In equilibrioception, the visual system is important. It is because it is through our vision that our mind knows which way is up.
When the body is accidentally tilted or in a state of imbalance, the head will suddenly move to level the eyes with the horizon. When our sense of balance is rocked, it will lead to disorientation.
In our example above, when we try to stay still after spinning, it rocks out the vestibular system because of the “moving” sensation that we feel. But our vision system tells our mind we are “still” since we are staying in one place.
The disagreement between these two systems creates disorientation for the brain and leads to nausea and vertigo. Sounds familiar? That’s also what happens when you’re drunk. So stay sober to retain your equilibrioception sense.
It refers to the sense of heat, as well as the sense of coldness. In short, this is the sense that tells us if we’re on fire or if winter has begun!
This is different from our sense of touch because thermoception senses temperature while our sense of touch is sensitive to pressure on the skin.
Just like the cat is the perfect example for equilibrioception, the rattlesnake is great for thermoception. They can sense the warmth of their prey (thermoception) even without touching them yet.
For us, humans, our thermoception sense is less developed compared to bats and certain snakes. But, this sense is functioning in our body by telling us when to put on our gloves or when to turn on the AC.
Our skin has sensory receptors that detect the temperature and they are of 2 types – warm and cold receptors.
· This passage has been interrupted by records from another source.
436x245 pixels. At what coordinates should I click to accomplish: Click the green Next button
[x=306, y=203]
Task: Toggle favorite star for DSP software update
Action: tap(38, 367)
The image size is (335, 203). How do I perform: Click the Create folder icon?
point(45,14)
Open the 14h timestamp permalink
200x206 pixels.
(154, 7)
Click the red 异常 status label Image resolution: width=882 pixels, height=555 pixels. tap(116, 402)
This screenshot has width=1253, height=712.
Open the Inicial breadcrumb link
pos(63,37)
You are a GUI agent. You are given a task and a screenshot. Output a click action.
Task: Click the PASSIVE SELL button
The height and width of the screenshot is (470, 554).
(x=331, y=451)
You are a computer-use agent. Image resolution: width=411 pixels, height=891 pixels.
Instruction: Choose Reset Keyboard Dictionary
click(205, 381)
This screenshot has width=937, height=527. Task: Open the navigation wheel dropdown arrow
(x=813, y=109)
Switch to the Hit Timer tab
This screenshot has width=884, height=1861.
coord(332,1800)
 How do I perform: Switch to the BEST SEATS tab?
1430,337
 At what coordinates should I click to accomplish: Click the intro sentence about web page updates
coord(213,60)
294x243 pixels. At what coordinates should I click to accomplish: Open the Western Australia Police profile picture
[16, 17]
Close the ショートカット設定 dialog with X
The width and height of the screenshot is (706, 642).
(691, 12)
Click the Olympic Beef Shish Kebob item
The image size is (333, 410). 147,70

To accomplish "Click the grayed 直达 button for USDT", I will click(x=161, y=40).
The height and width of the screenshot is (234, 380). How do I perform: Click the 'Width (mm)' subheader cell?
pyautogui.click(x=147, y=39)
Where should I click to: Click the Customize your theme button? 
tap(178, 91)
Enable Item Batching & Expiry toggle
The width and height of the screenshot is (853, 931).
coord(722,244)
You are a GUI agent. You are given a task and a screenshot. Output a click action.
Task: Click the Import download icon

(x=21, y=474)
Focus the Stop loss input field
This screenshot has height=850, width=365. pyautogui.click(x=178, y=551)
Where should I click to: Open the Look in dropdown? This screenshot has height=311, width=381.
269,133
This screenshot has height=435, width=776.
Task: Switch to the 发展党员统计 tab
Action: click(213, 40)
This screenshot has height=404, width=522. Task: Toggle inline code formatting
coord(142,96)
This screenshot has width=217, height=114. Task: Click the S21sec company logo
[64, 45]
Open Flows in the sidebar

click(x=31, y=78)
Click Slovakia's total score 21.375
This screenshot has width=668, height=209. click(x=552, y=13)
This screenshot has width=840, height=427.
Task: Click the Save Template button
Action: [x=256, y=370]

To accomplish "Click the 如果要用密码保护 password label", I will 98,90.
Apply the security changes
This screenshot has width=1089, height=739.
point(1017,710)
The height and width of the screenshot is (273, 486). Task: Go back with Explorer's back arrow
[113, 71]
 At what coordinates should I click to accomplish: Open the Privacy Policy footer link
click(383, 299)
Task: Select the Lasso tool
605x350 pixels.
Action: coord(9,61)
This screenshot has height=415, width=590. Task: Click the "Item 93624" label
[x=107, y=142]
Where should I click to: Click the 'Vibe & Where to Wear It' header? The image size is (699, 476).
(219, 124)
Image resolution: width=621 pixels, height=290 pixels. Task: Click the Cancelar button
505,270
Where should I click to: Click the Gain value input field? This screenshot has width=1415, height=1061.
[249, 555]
Warm receptors send signals to the brain during an increase in temperature, and cold receptors fire signals when it is cold.
When the temperature is over 45 degrees Celsius and less than 5 degrees Celsius, our pain receptors send signals to the brain. That is why we feel pain when we touch a boiling pot.
Thermoception is the sense that saves us from extreme heat and cold and helps regulate our body temperature.
This refers to our sense and perception of time, which is usually difficult to talk about. The reason is that scientists are still figuring out if chronoception is a neurological sense – along with the lines of sensing temperature and balance – or something more psychological.
Do you get stressed if you have a fixed period of time ahead of you? For example, if thinking about the ‘2 hours’ you have before you go to the office or the 8-hour deadline your boss gave you is stressing you out, then you have a “poor” sense of time.
Professor Warren Meck has found the representation of time to be generated by the oscillatory activity of cells in the upper cortex of the brain.
According to ScientificAmerican, we can sense the passing of time. Neuroscientists believe that we have distinct neural systems for processing different types of time – like maintaining our circadian rhythm.
In fact, a new study, reveals that the brain may, in fact, have a second method for sensing elapsed time. What’s more interesting is that neuroscientists are proposing that our “second internal clock” not only works in parallel with our primary body clock but may even compete with it.
If you think these four senses are interesting, there are some even more fascinating senses found outside of the human species. Take for example magnetoreception or the ability to sense magnetic fields that bats use to navigate and electroception or the ability to detect electric fields that sharks use to detect their preys.
And with the advancement of science and technology, it is not surprising that neuroscientists are finding more and more information about how our mind and body works. Let’s just wait and see for more developments and for these findings to be published in “mainstream” books for our children’s children to learn about it in the future.